### TEXT BLOCK
************

I love these discussions. Thank you for sharing. I agree that most teachers do a lot more with their "calendar time" than just discuss "today is, yesterday was, tomorrow will be." I had some visiting teachers in my room last week and they asked me why I didn't post all the months of the year on my calendar wall. I had to point out all the other relevant things I had up that took the place of those words that my students can't read anyway! Why put up something that is not important for my students? In place of those things I have what our daily special is, tens frames for counting, links for counting the boys and girls in our class, an ASL chart that we use to learn finger spelling, a sight word song that we change and sing, etc. Those things mean more to my students.
It's really good to figure out why we do what we do and the traditional calendar time can easily be revamped to be what students need to know and not just concepts of time they don't understand. We spell the month, count the days in school, discuss the pattern, count the # of boys and girls in our class and make a number sentence to match, talk about what we are going to do during the day, what's for lunch, etc. The time spent on actual calendar talk is very little compared to all the other math and literacy components we add in.
I agree with kdgstar105 in the discussion about letter of the week - we have to do more than what the letter of the week format gives us otherwise we'll run out of time. The letter of the week format (as most people would see it) moves to fast for some students and too slow for others! It's not developmentally appropriate to teach letters out of context. Why would I read, for example, the book "Tops and Bottoms" during letter T week!? It has nothing to do with the letter T except the word "top." I have never understood teacher reasons for doing it that way. Teaching letters in context, such as the letters in our names, is much more meaningful to kinders.

************

### EXERCISE INSTRUCTIONS
Answer these questions about the post on calendar time and letter of the week:
(a) What did the visiting teachers ask the writer?
(b) After counting the boys and girls in the class, what do the students make?
(c) Which book is given as an example of something read during letter T week?
The data after this text was taken from a different source.

(Stored data)
************

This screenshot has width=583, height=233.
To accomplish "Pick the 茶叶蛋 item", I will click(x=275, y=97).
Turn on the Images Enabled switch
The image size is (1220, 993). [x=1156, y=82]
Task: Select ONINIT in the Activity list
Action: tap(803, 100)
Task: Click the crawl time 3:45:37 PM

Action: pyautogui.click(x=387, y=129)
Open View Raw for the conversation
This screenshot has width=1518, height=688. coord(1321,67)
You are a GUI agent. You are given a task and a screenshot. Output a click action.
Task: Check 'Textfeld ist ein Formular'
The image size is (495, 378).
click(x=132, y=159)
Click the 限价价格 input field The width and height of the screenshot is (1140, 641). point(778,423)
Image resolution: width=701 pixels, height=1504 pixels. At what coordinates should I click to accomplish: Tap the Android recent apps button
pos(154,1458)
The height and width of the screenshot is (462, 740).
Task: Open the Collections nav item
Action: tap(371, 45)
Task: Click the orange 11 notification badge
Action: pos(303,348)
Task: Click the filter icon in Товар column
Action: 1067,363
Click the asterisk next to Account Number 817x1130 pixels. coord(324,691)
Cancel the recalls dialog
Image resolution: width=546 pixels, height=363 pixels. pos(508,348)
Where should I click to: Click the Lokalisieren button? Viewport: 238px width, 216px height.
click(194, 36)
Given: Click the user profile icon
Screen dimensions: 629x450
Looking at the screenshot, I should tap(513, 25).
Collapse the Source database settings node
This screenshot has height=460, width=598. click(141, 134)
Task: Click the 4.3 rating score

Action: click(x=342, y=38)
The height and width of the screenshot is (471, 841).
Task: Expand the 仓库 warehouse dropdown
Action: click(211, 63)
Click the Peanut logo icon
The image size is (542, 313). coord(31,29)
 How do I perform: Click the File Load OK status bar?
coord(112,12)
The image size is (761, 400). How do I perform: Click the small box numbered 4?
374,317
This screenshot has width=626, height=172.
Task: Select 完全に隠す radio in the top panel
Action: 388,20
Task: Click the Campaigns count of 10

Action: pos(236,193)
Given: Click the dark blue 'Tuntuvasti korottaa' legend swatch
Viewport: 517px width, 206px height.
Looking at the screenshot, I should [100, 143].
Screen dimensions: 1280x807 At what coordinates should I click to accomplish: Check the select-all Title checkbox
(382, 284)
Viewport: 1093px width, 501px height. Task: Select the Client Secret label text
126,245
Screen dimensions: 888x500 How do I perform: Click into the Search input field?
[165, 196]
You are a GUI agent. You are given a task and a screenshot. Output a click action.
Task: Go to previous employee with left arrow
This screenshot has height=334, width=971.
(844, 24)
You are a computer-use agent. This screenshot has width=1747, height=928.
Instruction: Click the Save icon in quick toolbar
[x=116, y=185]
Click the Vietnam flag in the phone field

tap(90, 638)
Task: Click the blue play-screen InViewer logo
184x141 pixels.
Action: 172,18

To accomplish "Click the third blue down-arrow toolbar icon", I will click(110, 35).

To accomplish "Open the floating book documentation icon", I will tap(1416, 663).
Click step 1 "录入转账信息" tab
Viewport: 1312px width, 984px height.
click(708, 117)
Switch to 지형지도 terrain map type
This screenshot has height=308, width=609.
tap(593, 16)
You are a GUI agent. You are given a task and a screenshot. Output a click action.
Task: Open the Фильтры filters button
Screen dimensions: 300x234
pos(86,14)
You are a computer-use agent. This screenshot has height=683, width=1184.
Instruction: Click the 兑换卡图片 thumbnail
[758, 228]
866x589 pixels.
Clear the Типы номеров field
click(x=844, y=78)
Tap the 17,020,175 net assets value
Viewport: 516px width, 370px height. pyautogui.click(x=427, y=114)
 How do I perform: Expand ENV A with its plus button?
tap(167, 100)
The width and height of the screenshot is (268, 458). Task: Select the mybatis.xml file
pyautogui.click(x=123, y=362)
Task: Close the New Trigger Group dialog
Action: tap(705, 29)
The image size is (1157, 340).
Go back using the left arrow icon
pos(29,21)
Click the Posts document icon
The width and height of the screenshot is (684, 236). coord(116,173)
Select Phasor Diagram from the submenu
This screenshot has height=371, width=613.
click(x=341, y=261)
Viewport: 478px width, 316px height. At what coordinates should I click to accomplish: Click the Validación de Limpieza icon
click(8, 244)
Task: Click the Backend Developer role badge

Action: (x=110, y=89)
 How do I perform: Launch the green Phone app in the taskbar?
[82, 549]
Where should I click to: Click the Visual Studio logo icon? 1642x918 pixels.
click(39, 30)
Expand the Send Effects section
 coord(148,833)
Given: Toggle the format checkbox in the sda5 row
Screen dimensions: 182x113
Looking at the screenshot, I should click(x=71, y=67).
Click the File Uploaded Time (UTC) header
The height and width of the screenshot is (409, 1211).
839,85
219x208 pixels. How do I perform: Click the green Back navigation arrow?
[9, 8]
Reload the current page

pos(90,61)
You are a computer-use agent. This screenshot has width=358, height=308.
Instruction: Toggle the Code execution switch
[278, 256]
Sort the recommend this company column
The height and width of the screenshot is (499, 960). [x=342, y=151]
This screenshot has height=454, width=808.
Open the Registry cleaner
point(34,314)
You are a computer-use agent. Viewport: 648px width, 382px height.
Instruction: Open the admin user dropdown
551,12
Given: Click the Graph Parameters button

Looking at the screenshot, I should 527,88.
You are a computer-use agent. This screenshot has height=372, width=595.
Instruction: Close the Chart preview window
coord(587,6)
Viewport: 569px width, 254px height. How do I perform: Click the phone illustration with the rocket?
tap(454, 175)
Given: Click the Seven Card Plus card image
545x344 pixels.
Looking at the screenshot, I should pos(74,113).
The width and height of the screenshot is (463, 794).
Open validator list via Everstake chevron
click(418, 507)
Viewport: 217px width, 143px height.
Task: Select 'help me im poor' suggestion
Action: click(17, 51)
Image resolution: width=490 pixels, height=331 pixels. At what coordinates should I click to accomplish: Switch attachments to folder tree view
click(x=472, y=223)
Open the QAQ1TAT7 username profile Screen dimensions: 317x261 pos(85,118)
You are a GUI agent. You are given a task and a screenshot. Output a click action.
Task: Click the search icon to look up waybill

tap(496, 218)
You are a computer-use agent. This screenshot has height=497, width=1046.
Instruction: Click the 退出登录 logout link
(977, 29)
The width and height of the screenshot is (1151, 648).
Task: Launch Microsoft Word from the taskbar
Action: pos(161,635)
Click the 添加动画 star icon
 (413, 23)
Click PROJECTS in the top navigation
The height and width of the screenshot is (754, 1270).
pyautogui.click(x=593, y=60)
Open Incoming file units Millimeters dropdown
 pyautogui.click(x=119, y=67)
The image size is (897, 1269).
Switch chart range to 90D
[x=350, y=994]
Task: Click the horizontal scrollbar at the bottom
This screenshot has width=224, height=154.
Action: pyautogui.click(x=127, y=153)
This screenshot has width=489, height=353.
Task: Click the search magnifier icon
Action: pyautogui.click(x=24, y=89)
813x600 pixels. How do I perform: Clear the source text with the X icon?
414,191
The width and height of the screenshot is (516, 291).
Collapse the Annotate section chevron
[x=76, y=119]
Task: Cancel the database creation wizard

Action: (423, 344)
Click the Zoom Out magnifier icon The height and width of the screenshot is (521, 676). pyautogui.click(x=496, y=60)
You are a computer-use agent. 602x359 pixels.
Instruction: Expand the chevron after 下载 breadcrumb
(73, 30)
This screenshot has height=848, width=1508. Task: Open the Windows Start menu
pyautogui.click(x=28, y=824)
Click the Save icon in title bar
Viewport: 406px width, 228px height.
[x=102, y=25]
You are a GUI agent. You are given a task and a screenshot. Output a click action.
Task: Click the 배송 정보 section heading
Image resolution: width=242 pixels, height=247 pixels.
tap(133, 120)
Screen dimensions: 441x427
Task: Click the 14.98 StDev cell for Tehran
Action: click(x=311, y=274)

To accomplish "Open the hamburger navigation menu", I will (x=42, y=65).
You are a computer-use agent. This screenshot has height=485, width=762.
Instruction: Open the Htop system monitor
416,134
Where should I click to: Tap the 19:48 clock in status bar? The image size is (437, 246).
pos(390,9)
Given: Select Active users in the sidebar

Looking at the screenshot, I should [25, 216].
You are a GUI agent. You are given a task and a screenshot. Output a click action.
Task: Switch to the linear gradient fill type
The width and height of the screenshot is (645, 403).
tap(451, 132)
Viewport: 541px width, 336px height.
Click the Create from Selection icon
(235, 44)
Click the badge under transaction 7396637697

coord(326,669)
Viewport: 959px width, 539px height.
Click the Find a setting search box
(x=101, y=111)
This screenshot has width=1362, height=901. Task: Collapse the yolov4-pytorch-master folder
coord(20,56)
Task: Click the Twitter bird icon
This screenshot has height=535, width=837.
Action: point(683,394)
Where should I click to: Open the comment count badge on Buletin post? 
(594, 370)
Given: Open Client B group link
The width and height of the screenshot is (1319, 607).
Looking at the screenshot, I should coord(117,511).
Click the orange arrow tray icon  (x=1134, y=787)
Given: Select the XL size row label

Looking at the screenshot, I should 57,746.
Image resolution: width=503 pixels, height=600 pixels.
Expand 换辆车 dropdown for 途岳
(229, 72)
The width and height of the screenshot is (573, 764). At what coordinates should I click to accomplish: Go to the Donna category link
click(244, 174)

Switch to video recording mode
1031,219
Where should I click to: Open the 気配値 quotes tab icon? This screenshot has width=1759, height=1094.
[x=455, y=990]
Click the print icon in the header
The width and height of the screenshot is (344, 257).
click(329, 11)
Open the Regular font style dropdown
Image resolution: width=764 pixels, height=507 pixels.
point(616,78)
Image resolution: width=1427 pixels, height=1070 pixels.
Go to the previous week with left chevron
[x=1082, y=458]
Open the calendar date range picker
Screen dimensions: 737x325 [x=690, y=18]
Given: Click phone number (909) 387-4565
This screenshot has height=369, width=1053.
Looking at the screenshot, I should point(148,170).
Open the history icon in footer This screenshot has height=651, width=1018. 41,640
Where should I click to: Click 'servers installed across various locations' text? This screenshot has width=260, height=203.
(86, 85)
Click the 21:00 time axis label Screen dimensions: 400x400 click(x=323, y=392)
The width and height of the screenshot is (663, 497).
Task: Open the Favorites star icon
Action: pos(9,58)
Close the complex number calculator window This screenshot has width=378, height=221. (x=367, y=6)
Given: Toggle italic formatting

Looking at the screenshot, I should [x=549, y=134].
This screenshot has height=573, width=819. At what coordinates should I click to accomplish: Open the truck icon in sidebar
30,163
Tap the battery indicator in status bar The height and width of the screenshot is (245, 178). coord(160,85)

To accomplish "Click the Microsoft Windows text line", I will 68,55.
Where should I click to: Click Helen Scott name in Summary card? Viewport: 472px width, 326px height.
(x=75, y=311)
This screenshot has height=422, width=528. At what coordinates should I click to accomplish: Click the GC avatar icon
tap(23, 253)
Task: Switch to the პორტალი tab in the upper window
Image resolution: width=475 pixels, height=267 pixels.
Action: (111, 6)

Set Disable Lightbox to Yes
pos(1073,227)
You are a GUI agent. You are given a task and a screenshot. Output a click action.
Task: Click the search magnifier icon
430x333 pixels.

************

### REPLY
(a) Why the writer didn't post all the months of the year on the calendar wall.
(b) A number sentence to match.
(c) "Tops and Bottoms."